Permanente link
Naar de actuele versie van de regeling
http://lokaleregelgeving.overheid.nl/CVDR733905
Naar de door u bekeken versie
http://lokaleregelgeving.overheid.nl/CVDR733905/1
Verordening ambtelijke bijstand en fractieondersteuning gemeente Venlo 2025
Geldend van 09-01-2025 t/m heden met terugwerkende kracht vanaf 01-01-2025
Intitulé
Verordening ambtelijke bijstand en fractieondersteuning gemeente Venlo 2025De raad van de gemeente Venlo;
gelezen het voorstel van het presidium van 25 november 2024, registratienummer 330780;
besluit vast te stellen:
Paragraaf 1. Algemene bepalingen
In deze verordening wordt verstaan onder:
- a.
ambtelijke bijstand: bijstand, verleend door onder het gezag van het college werkzame ambtenaren;
- b.
bijstand: ondersteuning bij het opstellen van voorstellen, amendementen en moties of andere ondersteuning niet zijnde een verzoek om informatie;
- c.
raad: de gemeenteraad.
Paragraaf 2. Verzoeken om informatie of bijstand
Artikel 2. Verzoek om informatie
- 1.
Een raads- of burgerraadslid wendt zich tot de griffier met:
- a.
technische vragen: verzoeken om feitelijke informatie van geringe omvang;
- b.
inzageverzoeken: verzoeken tot inzage in of afschrift van documenten die berusten bij het college of bij de burgemeester.
- a.
- 2.
De griffier verstrekt zo spoedig mogelijk de verzochte informatie, voor zover deze daarover kan beschikken. Voor zover daarmee niet aan het verzoek voldaan is, verzoekt de griffier de secretaris één of meer ambtenaren aan te wijzen die voor zover mogelijk de resterende informatie zo spoedig mogelijk maar uiterlijk in de eerstvolgende of in de daaropvolgende vergadering verstrekken. De griffier informeert het verzoekende raads- of burgerraadslid indien de termijn niet wordt gehaald.
- 3.
De griffier informeert niet uitsluitend het verzoekende raads- of burgerraadslid over de vragen en antwoorden, maar informeert alle raads- en burgerraadsleden.
- 4.
Het recht tot het stellen van politiek-bestuurlijke vragen zoals bedoelt in artikel 34 van het Reglement van orde, is enkel voorbehouden aan raadsleden.

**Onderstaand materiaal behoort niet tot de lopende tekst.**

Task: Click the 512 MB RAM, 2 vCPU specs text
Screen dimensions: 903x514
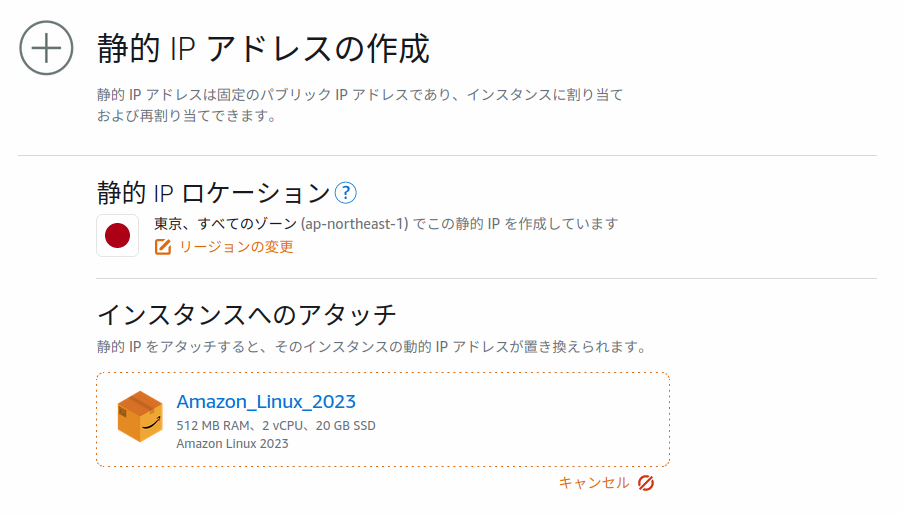Action: point(276,426)
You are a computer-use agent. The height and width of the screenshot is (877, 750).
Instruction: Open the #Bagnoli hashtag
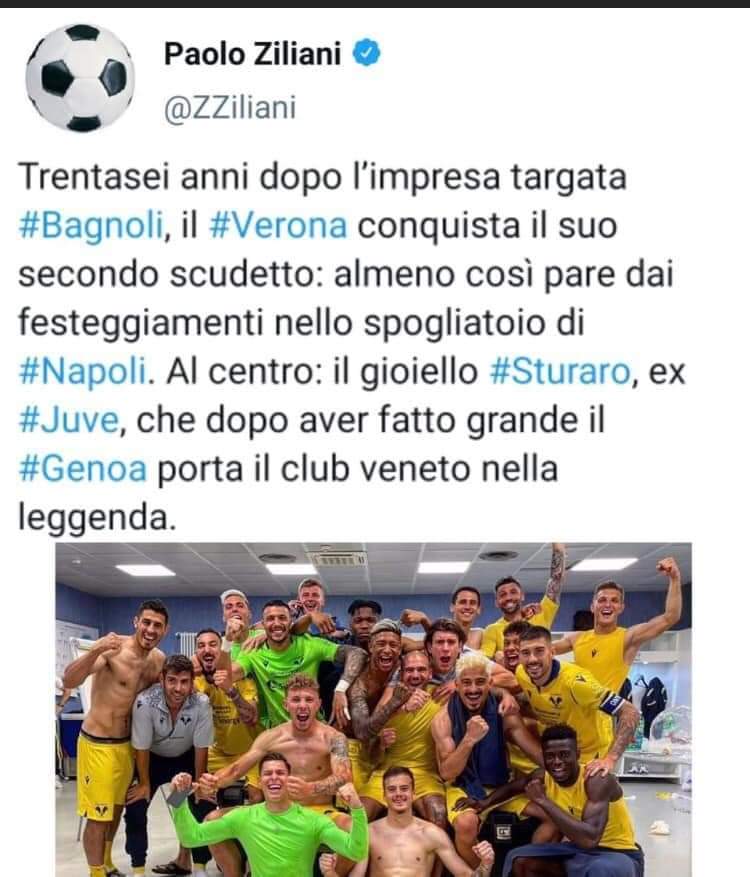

Artikel 3. Verzoek om bijstand
- 1.
Een raadslid kan de griffier verzoeken om bijstand.
- 2.
De verzochte bijstand wordt zo spoedig mogelijk verleend, voor zover dit naar het oordeel van de griffier in redelijkheid kan worden gevergd. Als de griffier de verzochte bijstand niet kan verlenen, verzoekt hij de secretaris om een of meer ambtenaren aan te wijzen die ambtelijke bijstand verlenen.
- 3.
De secretaris weigert het verzoek om ambtelijke bijstand als:
- a.
naar zijn oordeel niet aannemelijk is gemaakt dat de ambtelijke bijstand betrekking heeft op raadswerkzaamheden;
- b.
dit naar zijn oordeel het belang van de gemeente kan schaden;
- c.
het verlenen van de verzochte ambtelijke bijstand naar zijn oordeel in redelijkheid niet kan worden gevergd.
- a.
- 4.
Als de secretaris het verzoek om ambtelijke bijstand weigert, deelt hij dit met redenen omkleed mee aan de griffier en aan het raadslid door wie het verzoek is ingediend. De griffier of het raadslid kan de burgemeester verzoeken met de griffier en de secretaris en zo nodig het raadslid in overleg te treden over het alsnog laten verlenen van de ambtelijke bijstand. De burgemeester geeft zo spoedig mogelijk gehoor aan dit verzoek.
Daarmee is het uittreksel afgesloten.